International Search Effort to Find Slender-billed
Bonn, 17 December: The largest ever attempt to rediscover
a possibly extinct species will be mounted this winter
with teams of skilled volunteer observers scouring
more than 35 countries around the Mediterranean, Middle
East and the Indian subcontinent in the hope of confirming
the continued existence of the Slender-billed Curlew.
The full article is on the AEWA website (click here)
Quest to find the Slender-billed Curlew continues
– as species’ Steering Group meets in
Bonn, 11 February 2009 - The first meeting of the
Steering Group of the relaunched Slender-billed Curlew
Working Group (SbCWG) took place yesterday at the
UN Premises in Bonn in the framework of the Convention
on Migratory Species’ (CMS) Memorandum of Understanding
(MoU) for the critically endangered species.
The full article from the UNEP/ AEWA website can
be accessed here.
RATIFICATIONS, ACCEPTANCES, APPROVALS, ACCESSIONS
As of 31 December 2000, the Slender-billed Curlew
Memorandum of Understanding (MoU) has been signed
by 18 Range States and three co-operating organizations
(see Summary Sheet for details). The latest additions
was Italy, which signed the instrument on 18 April
Although it would seem, at a first glance, that the
picture is much complete now, there are still a number
of relevant Range States to sign this MoU. In this
respect, an appeal was made at the last meeting of
the CMS Scientific Council so that countries such
as Russian Federation and Turkey do so urgently.
ESTABLISHMENT OF THE SbC WORKING GROUP
The Slender-billed Curlew Working Group (SbCWG) has
been officially established under CMS. It aims to
facilitate co-operation and collaboration among scientific
experts and decision-makers for the conservation of
the species.
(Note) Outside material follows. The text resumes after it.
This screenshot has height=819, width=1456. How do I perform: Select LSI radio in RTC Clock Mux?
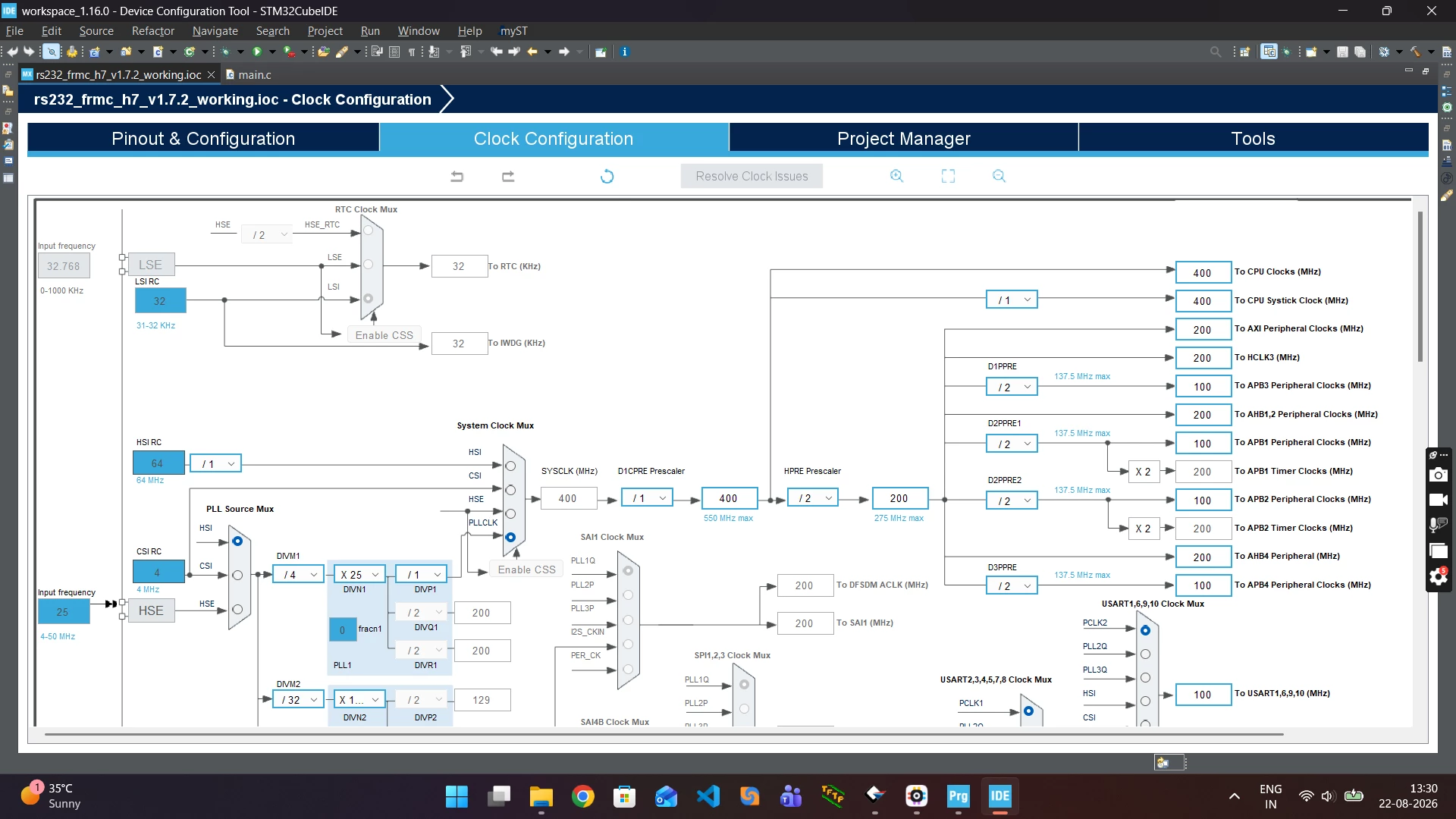click(x=368, y=299)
This is almost certainly the rarest and
most poorly known bird species in Europe. It is precisely
the lack of knowledge that adds to the difficulty
of conserving it.
The SbCWG is led by Dr. Gerard Boere (The Netherlands).
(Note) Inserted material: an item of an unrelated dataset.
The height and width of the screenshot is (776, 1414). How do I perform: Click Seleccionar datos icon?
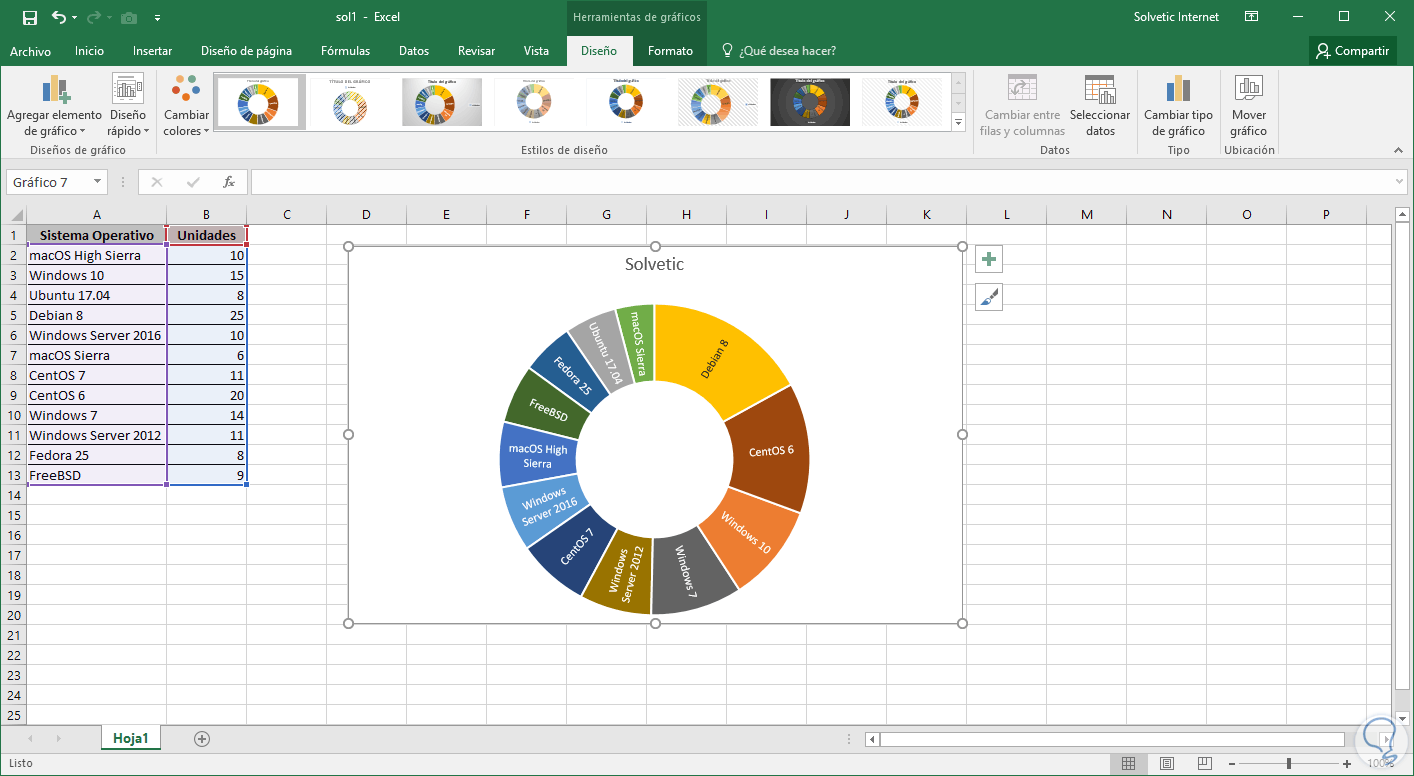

Secretariat services for this group will be provided
by BirdLife International, and the contact person
is Dr. Umberto
Gallo-Orsi (email: firstname.lastname@example.org).
The SbCWG will communicate electronically and through
the AEWA Newsletter. All relevant news will also be
posted on this website.
SLENDER-BILLED CURLEW ACTION PLAN
The International Action Plan for the Slender-billed
Curlew, prepared by BirdLife International (Council
of Europe, 1996) approved by the European Commission
and endorsed by the CMS (Res.5.1 at COP 5) is the
main tool for action in relation with this species.
It identifies the following conservation priorities:
- Effective legal protection for the Slender-billed
Curlew and its look-alikes
- Locate the breeding grounds
- Promote international and national policies which
protect the Slender-billed Curlew and its habitat
- Appropriate protection and management of all passage,
wintering and breeding grounds
- Locate and study key wintering and passage sites
- Increase public awareness of the species critically
threatened status amongst politicians, decision-makers
This action plan will be transformed into a CMS Action
Plan, in UNEP-format, in order to ease measure implementation
and to facilitate the allocation of funds. This is
done in conjunction with the Belgian Royal Institute
for Natural Sciences (IRSNB). Contracting Parties
to the MoU will thus have a balanced and fully operational
tool to provide for the conservation of one of Europe's
rarest bird species.
SUPPORT TO NEW ACTION
The CMS has been allocating funds to projects for
the conservation of the Slender-billed Curlew. Alongside
contributions to the funding of the Slender-billed
Curlew Working Group, as the sharing of information
and co-ordination of the work of specialists is unanimously
considered a key point in favour of the species. This
working group should also co-ordinate the organisation
of the First Meeting of the Signatories to the MoU
The second project has been an expedition to the
Persian Gulf to locate wintering grounds for the species.
A number of reports in late years point to the existence
of an as-yet unknown wintering area of Slender-billed
Curlews there (including up to 50 birds wintering
along the southern coast of Iran). The expedition
tried to locate such areas and to determine exactly
how many birds spend the winter in them. Unfortunately
so far the recent expeditions have failed to locate
birds but confirmed the presence of huge areas of
potential pristine habitat suitable for the species.
A third contribution has been done to search for
stop-over sites in Ukraine and spreading of technical
material in Russia, Ukraine and Kazakhstan.
BREEDING GROUNDS REMAIN UNDISCOVERED
It is unanimously agreed that conservation measures
would be most effective if they were conducted in
the breeding area. Therefore, in late years, efforts
have been directed towards finding the first nests
in over 70 years (the last nest was found in 1924
in West Siberia). A number of expeditions were undertaken
in the spring of 1997, 98 and 2000 and all failed
to find any trace of breeding Slender-billed Curlews.